Outcomes were first captured through our surveillance database of information from device insertion to removal.
Service successes
By spring 2022, this procedure had been established into the service; the IV team inserted multiple devices daily, with high success rates. The service is offered to all patients needing peripheral access for up to seven days. This achieves longer dwell times, with devices surviving for up to seven days or beyond, proving that they are reliable, particularly in patients with DIVA, who have a >50% likelihood of catheter failure on the first attempt (Riker et al, 2011).
Patient feedback was incredibly positive; they appreciated the ease of insertion, high success rate, reduced needle punctures and low dislodgement rate, and felt reassured that there was an alternative to traditional cannulation.

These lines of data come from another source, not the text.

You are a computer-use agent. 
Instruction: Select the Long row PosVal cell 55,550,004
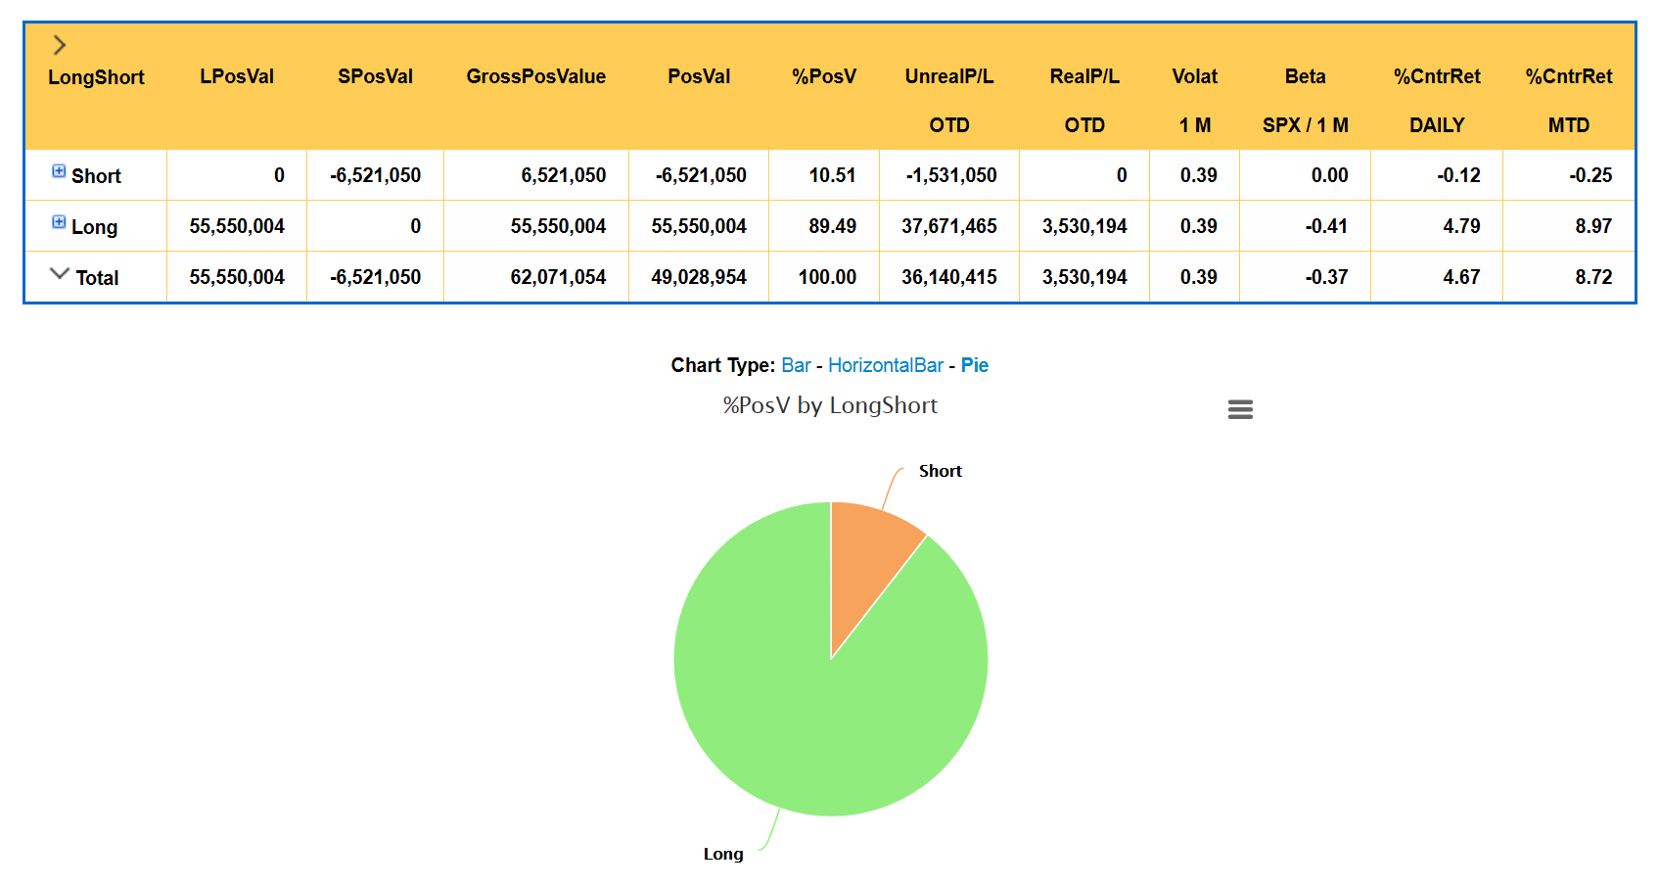[699, 226]
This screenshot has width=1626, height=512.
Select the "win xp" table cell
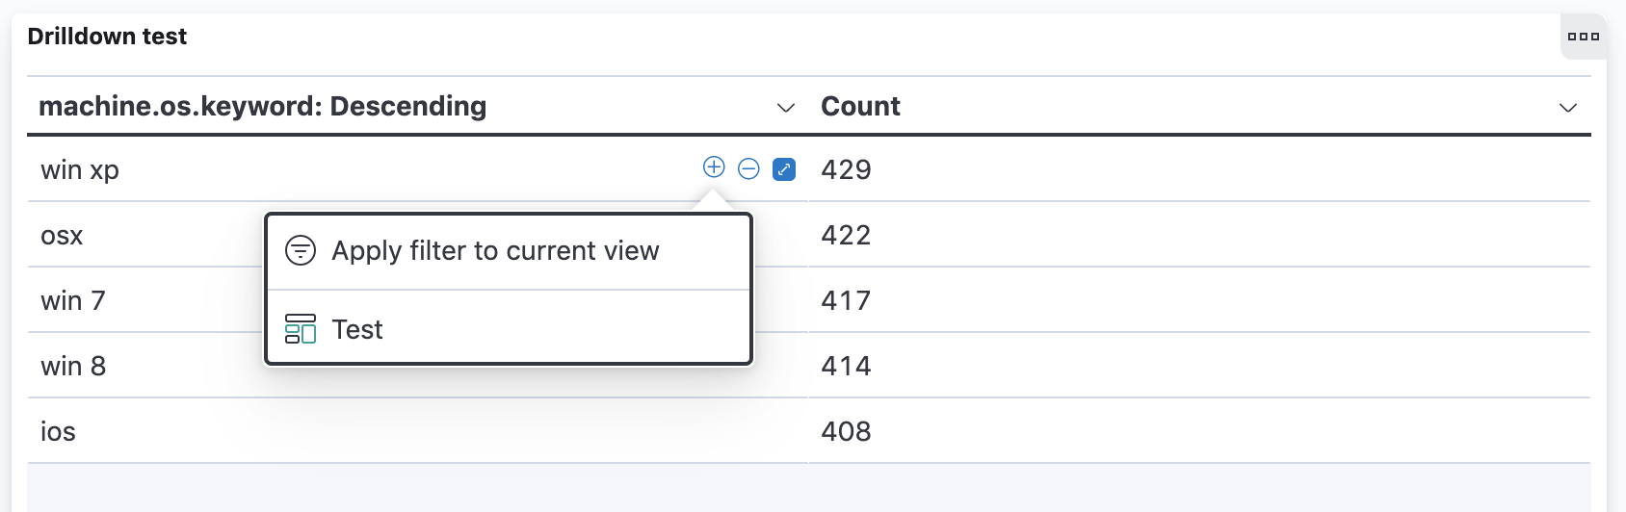point(80,169)
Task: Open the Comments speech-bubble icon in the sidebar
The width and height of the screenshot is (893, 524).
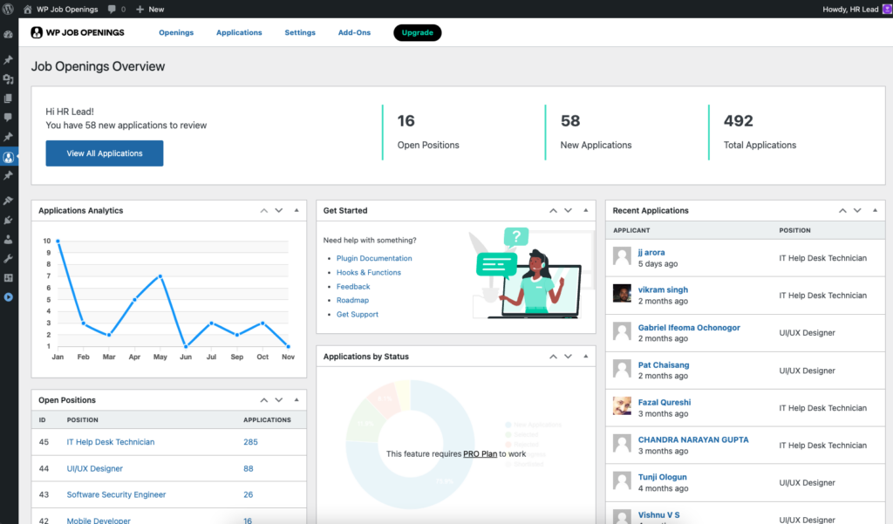Action: tap(9, 117)
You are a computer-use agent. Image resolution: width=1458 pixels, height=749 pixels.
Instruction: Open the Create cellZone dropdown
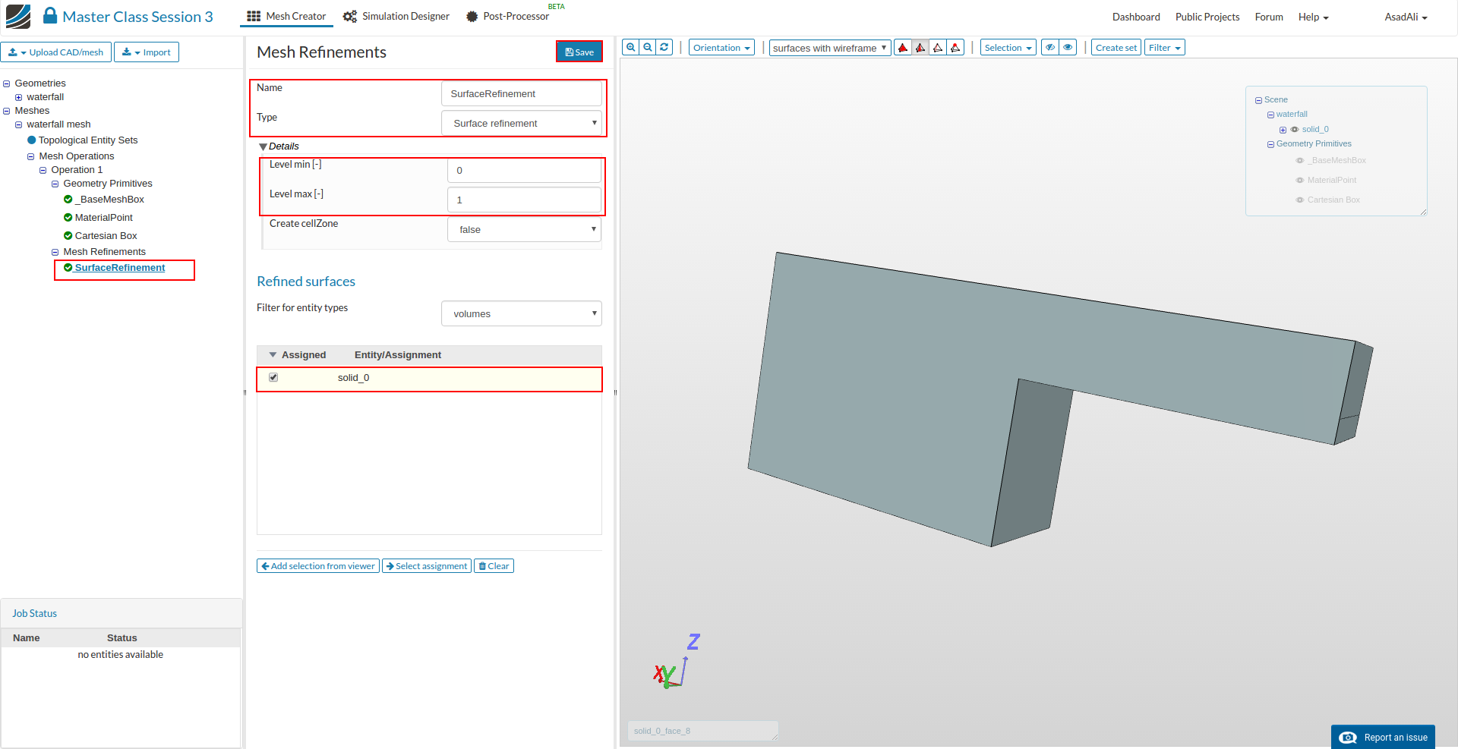tap(524, 229)
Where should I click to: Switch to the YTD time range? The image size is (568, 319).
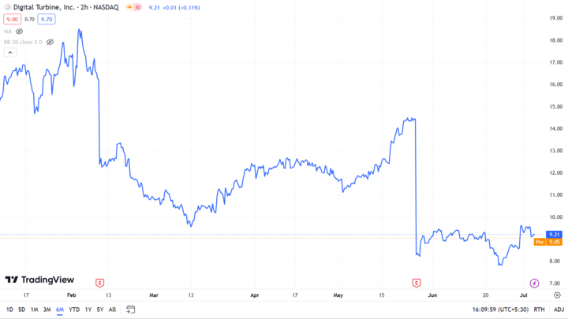coord(74,310)
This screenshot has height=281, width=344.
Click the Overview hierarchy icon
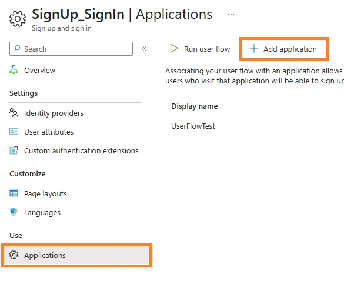(x=14, y=70)

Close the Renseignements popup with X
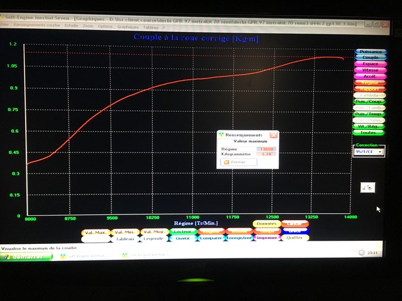[x=273, y=135]
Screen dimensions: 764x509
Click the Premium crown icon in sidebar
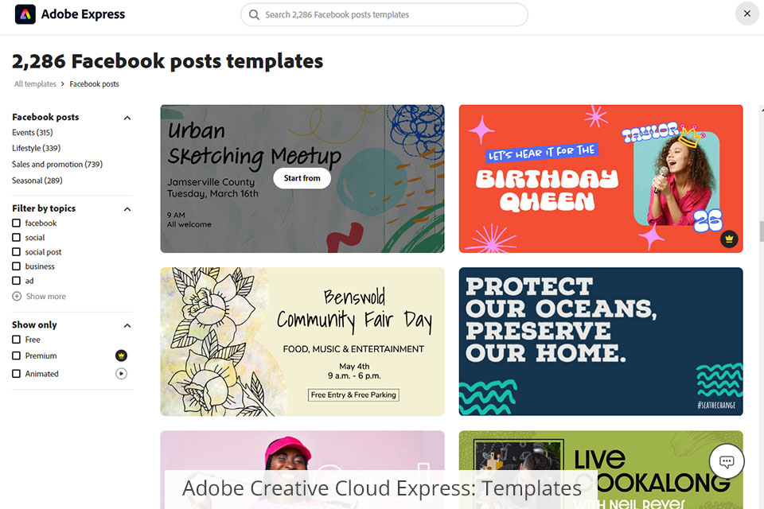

Staff feedback was also positive, and practitioners request the service daily after assessing duration and type of IV therapy. They appreciate its safe, quick and effective nature. The IV team see USG cannulation as an essential tool that releases valuable time for other procedures, as demonstrated by reduced wait times.
Conclusion
We have developed our practice to provide an intervention that is valued by patients and staff. We have reduced the number of cancelled or postponed procedures due to a lack of vascular access, and work more closely with the multidisciplinary team.
The IV team has adapted to the challenge with skill and professionalism. It has demonstrated resilience, stayed calm under pressure and overcome difficulties. Flexibility and teamwork balanced the clinical workload and improved productivity. We have also developed a culture of reflective practice, which has been key to the initiative’s success.
Key points
- Gaining intravenous peripheral access can be challenging and many patients undergo multiple failed attempts
- Patients with difficult intravenous access have no visible or palpable veins, so vessel visualisation is difficult
- Vascular access practitioners seek alternatives to peripheral midlines and peripherally inserted central catheters for these patients
- Ultrasound-guided peripheral cannulation can provide a cost-effective, sustainable and safe alternative to more invasive devices
- Ultrasound-guided peripheral cannulation is mainly used for short-term access in patients with difficult intravenous access
Advice for setting up similar projects
- Develop the skills of key people to lead on implementation
- Decide on referral criteria, then allocate time and resources each day for cannula insertion
- Use surveillance to monitor outcomes – specifically, dwell times, number of insertion attempts, device type and any complications that occur
- Reflect on the data to identify lessons to learn, then implement improvement
- Gain patient and staff feedback to evidence what works and what doesn’t
Carr PJ et al (2019) Factors associated with peripheral intravenous cannulation first-time insertion success in the emergency department. A multicentre prospective cohort analysis of patient, clinician and product characteristics. BMJ Open; 9: 4, e022278.
Hallam C et al (2021) UK vessel health and preservation (VHP) framework: a commentary on the updated VHP 2020. Journal of Infection Prevention; 22: 4, 147-155.
Helm RE et al (2015) Accepted but unacceptable: peripheral IV catheter failure. Journal of Infusion Nursing; 38: 3, 189-203.
Riker MW et al (2011) Validation and refinement of the difficult intravenous access score: a clinical prediction rule for identifying children with difficult intravenous access. Academic Emergency Medicine; 18: 11, 1129-1134.